_TASK PROMPT:_ Beneath this line is the data. Output exactly the lines from the line with "You are a computer-use agent. 600x519 pixels." to the line with "You are a GUI", both ends included, and nothing more.

======== DATASET CONTENT

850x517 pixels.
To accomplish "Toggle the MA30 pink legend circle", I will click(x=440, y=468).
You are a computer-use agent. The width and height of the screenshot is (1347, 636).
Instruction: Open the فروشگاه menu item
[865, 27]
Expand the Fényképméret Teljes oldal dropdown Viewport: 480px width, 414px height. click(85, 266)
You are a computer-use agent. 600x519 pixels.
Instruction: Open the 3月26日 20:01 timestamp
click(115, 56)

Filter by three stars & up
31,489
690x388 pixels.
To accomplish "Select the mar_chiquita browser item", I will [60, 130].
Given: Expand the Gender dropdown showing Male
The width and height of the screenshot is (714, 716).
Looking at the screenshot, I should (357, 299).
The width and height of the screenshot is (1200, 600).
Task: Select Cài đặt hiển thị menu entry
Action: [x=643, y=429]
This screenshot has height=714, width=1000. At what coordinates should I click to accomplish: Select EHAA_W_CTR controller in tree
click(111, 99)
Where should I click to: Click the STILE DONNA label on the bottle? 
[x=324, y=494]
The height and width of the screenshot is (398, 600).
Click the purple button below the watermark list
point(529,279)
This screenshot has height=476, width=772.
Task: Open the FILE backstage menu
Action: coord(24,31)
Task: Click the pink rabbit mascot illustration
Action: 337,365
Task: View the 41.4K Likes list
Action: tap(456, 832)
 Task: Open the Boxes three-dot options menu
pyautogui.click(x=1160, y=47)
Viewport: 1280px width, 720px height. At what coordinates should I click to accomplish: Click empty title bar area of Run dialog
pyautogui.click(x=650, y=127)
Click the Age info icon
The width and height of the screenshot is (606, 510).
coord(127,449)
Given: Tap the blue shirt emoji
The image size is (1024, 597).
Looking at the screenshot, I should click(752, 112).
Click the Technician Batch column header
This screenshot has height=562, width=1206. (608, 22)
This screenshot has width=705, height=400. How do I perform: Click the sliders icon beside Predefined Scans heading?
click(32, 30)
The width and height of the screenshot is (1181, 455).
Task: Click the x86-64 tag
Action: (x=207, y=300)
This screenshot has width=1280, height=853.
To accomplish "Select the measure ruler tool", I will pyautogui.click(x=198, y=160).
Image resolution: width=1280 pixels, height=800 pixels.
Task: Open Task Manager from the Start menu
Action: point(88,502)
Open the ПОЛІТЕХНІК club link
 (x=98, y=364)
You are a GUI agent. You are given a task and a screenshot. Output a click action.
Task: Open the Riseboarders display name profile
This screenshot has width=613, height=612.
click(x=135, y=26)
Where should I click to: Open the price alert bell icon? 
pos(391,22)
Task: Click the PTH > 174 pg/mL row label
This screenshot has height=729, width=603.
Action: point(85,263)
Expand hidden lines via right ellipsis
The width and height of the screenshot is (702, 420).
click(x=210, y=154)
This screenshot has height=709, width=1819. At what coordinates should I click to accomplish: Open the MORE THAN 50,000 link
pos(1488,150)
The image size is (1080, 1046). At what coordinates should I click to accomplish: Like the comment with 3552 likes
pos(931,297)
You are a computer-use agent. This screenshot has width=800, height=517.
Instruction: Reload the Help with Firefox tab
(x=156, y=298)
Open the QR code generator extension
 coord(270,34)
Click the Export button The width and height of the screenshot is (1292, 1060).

================

_EXERCISE OUTPUT:_
You are a computer-use agent. 600x519 pixels.
Instruction: Open the 3月26日 20:01 timestamp
click(115, 56)

Filter by three stars & up
31,489
690x388 pixels.
To accomplish "Select the mar_chiquita browser item", I will [60, 130].
Given: Expand the Gender dropdown showing Male
The width and height of the screenshot is (714, 716).
Looking at the screenshot, I should (357, 299).
The width and height of the screenshot is (1200, 600).
Task: Select Cài đặt hiển thị menu entry
Action: [x=643, y=429]
This screenshot has height=714, width=1000. At what coordinates should I click to accomplish: Select EHAA_W_CTR controller in tree
click(111, 99)
Where should I click to: Click the STILE DONNA label on the bottle? 
[x=324, y=494]
The height and width of the screenshot is (398, 600).
Click the purple button below the watermark list
point(529,279)
This screenshot has height=476, width=772.
Task: Open the FILE backstage menu
Action: coord(24,31)
Task: Click the pink rabbit mascot illustration
Action: 337,365
Task: View the 41.4K Likes list
Action: tap(456, 832)
 Task: Open the Boxes three-dot options menu
pyautogui.click(x=1160, y=47)
Viewport: 1280px width, 720px height. At what coordinates should I click to accomplish: Click empty title bar area of Run dialog
pyautogui.click(x=650, y=127)
Click the Age info icon
The width and height of the screenshot is (606, 510).
coord(127,449)
Given: Tap the blue shirt emoji
The image size is (1024, 597).
Looking at the screenshot, I should click(752, 112).
Click the Technician Batch column header
This screenshot has height=562, width=1206. (608, 22)
This screenshot has width=705, height=400. How do I perform: Click the sliders icon beside Predefined Scans heading?
click(32, 30)
The width and height of the screenshot is (1181, 455).
Task: Click the x86-64 tag
Action: (x=207, y=300)
This screenshot has width=1280, height=853.
To accomplish "Select the measure ruler tool", I will pyautogui.click(x=198, y=160).
Image resolution: width=1280 pixels, height=800 pixels.
Task: Open Task Manager from the Start menu
Action: point(88,502)
Open the ПОЛІТЕХНІК club link
 (x=98, y=364)
You are a GUI agent. You are given a task and a screenshot. Output a click action.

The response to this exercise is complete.